C.S. Lewis spent years as a confirmed atheist, teaching medieval literature at Oxford and dismissing faith as wishful thinking. He prided himself on his rationalism. But the university that sharpened his intellect also surrounded him with brilliant believers — J.R.R. Tolkien, Hugo Dyson, Owen Barfield — who refused to let his arguments go unchallenged.
The Long Conversation
In 1931, Lewis walked the grounds of Magdalen College with Tolkien and Dyson until 3 a.m., wrestling with the nature of myth and truth. Tolkien argued that the Christian story was the "true myth" — the one that actually happened. Something cracked open in Lewis that night. He later described his conversion as being "the most dejected and reluctant convert in all England," kneeling in his room at Magdalen to admit that God was God.
From Sceptic to Storyteller
What makes Lewis's story extraordinary is where it happened. Not in a church. Not at a revival. In the academic corridors, common rooms, and late-night walks of Oxford University. The same rigorous thinking that built his atheism became the engine of his faith. He did not abandon his intellect — he followed it further than he expected it to go.

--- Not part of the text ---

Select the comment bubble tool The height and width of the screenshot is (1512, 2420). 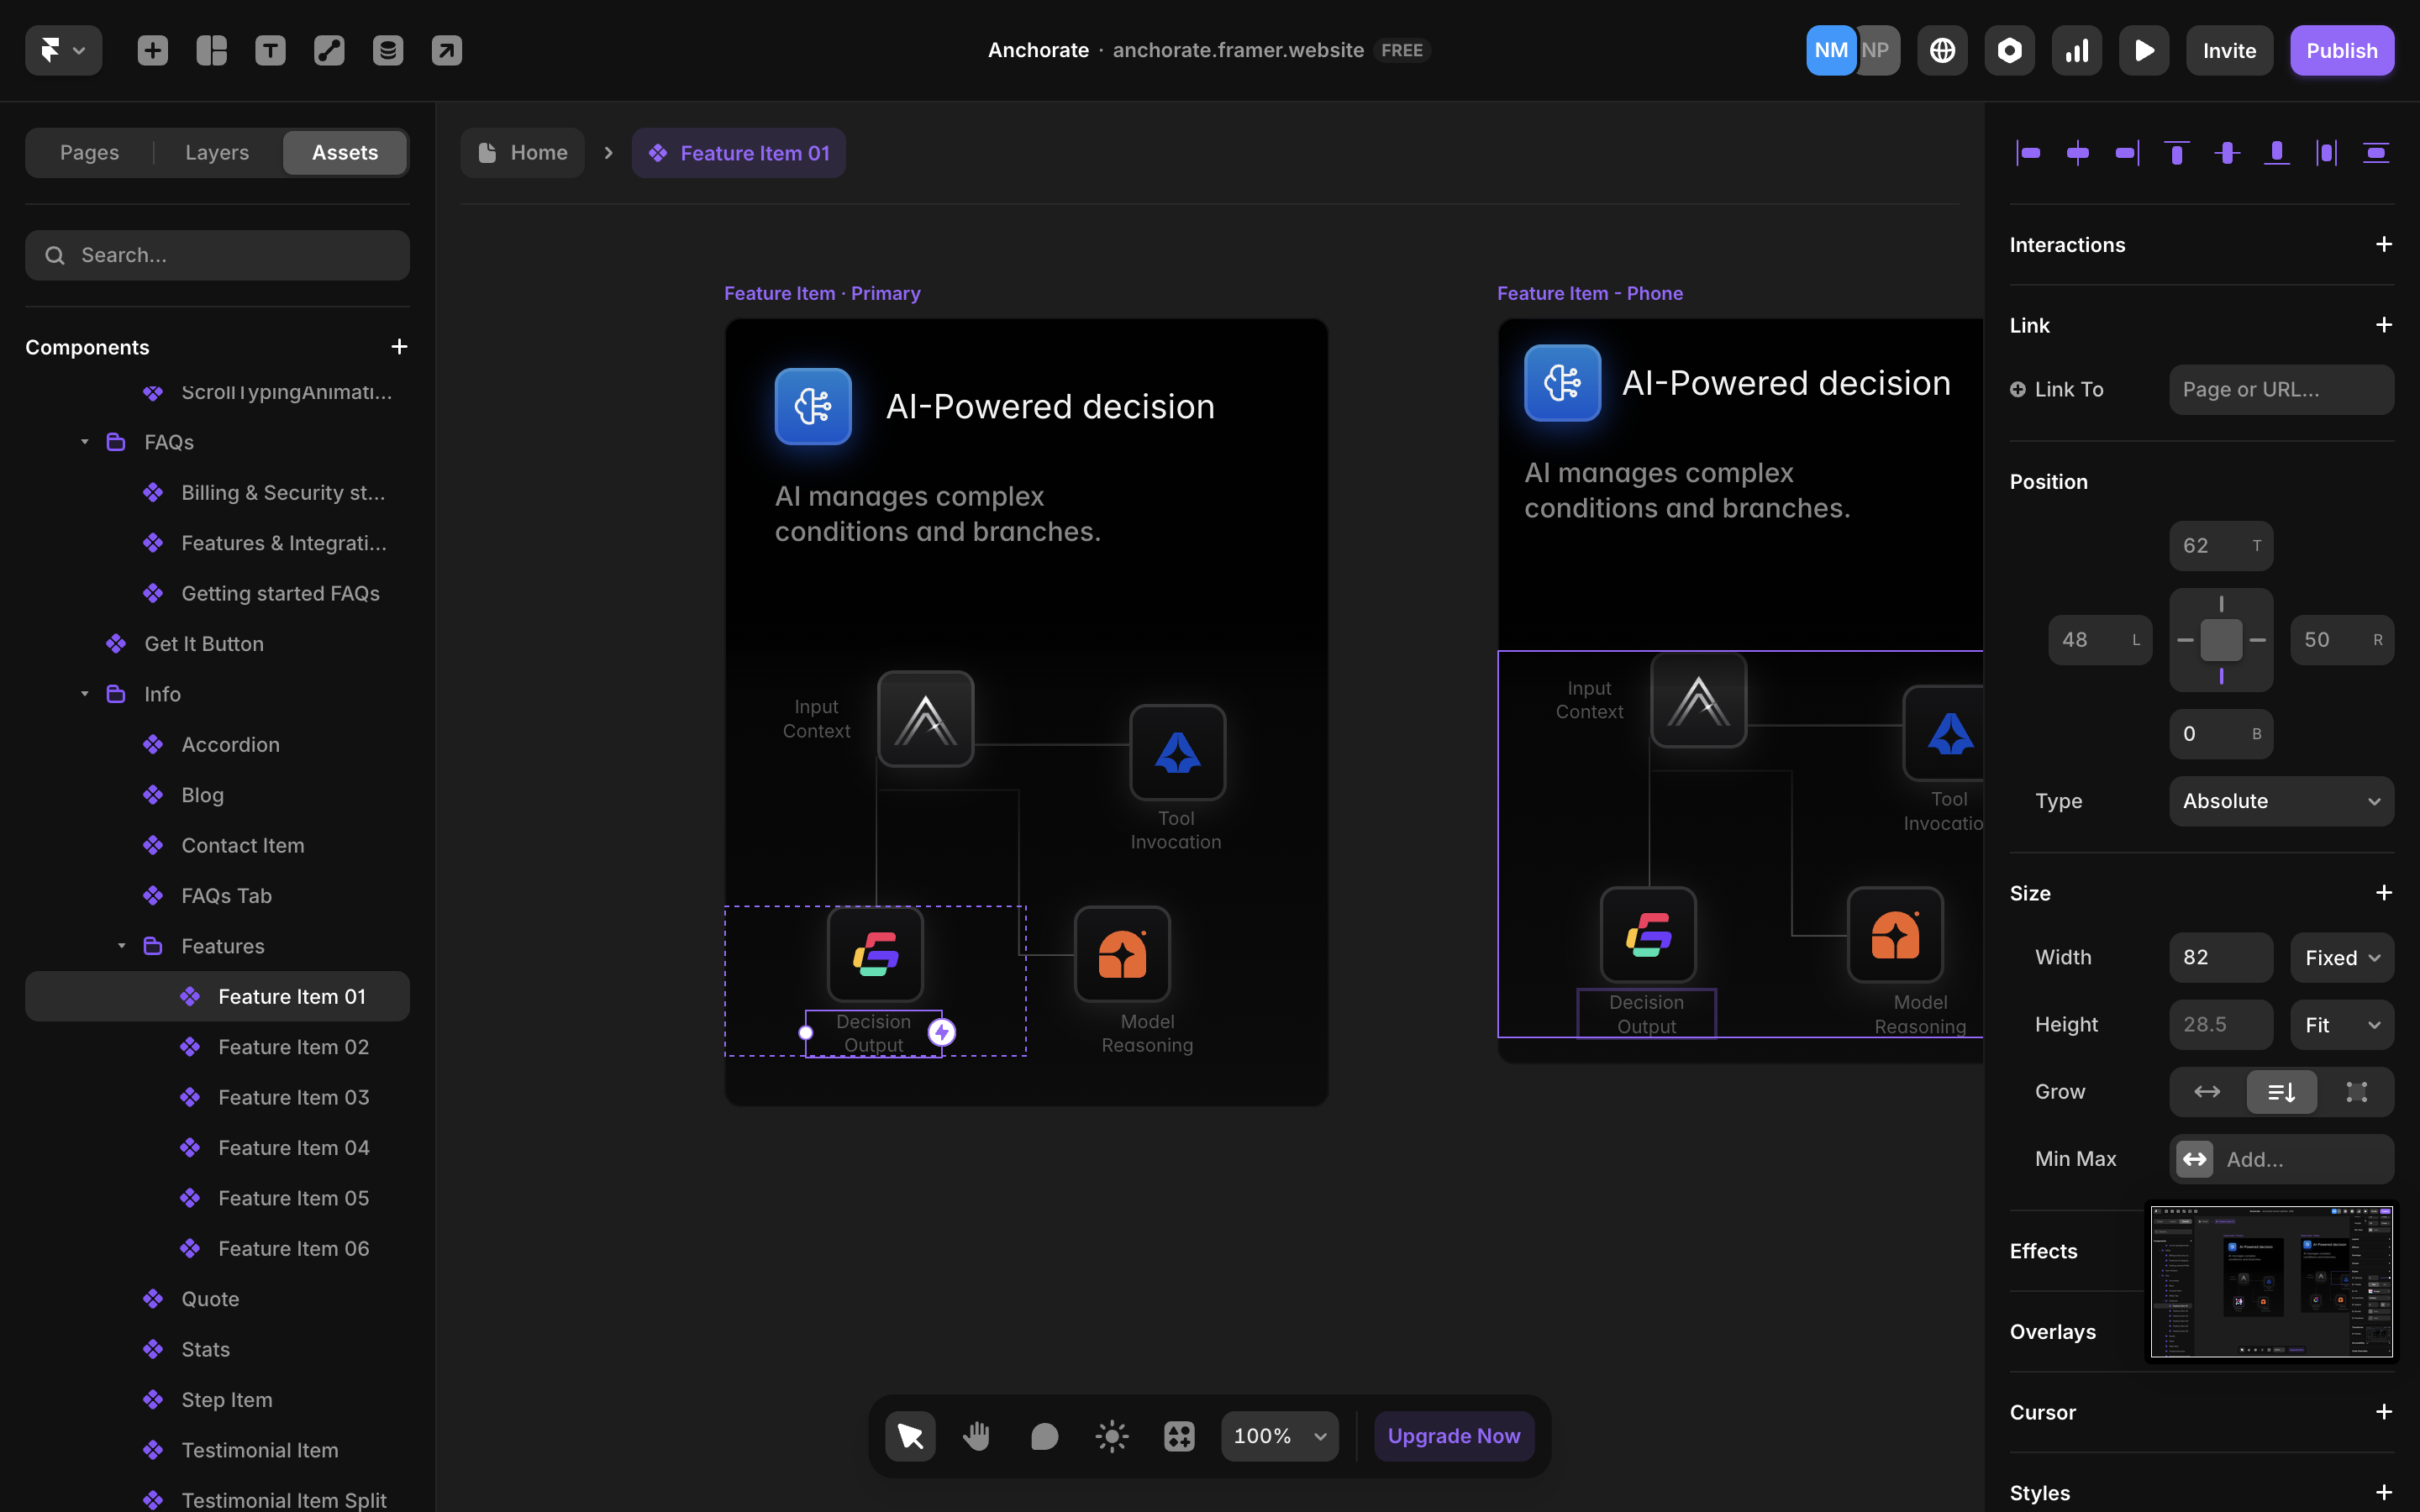pos(1044,1436)
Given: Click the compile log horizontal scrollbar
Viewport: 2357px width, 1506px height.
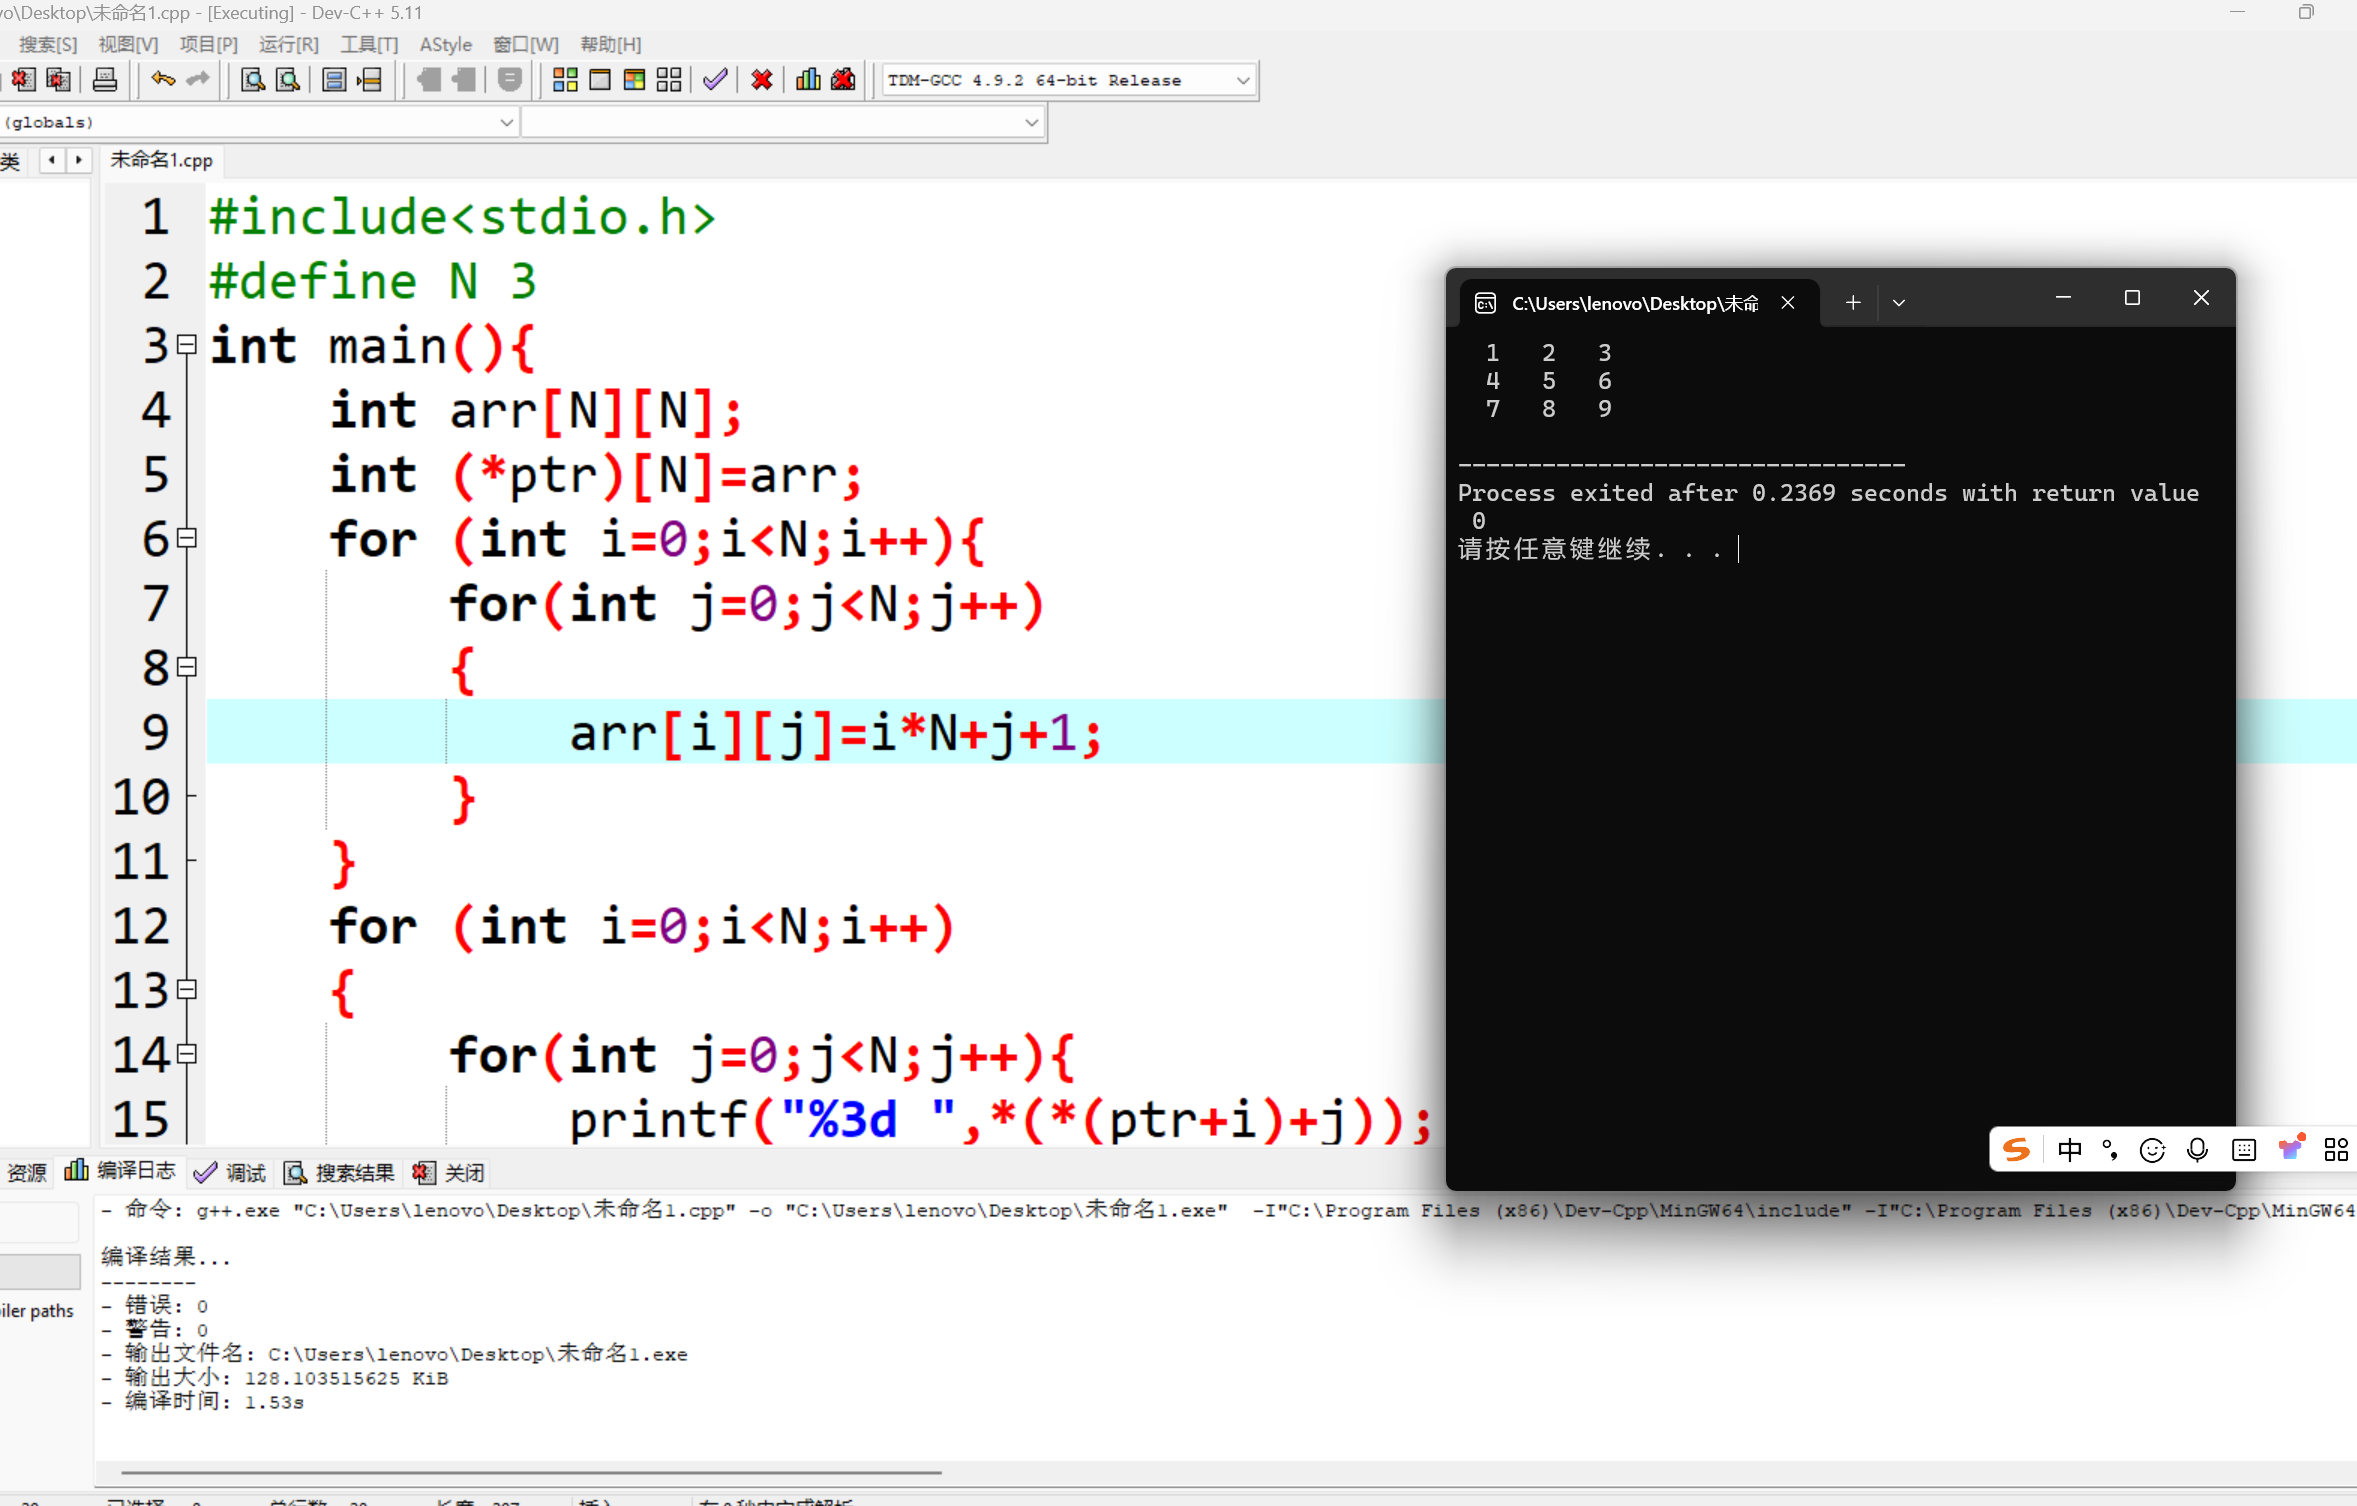Looking at the screenshot, I should (530, 1472).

A Legacy That Started in a College Room
Lewis went on to write "Mere Christianity," "The Screwtape Letters," and "The Chronicles of Narnia" — works that have introduced millions to faith. All of it traces back to a scholar who knelt on his college floor and stopped running.
What This Means for You
If you are wrestling with doubt in a place of learning, you are in good company. Lewis did not find God despite his education — he found God through it. Your questions are not obstacles. They might be the exact path you are meant to walk.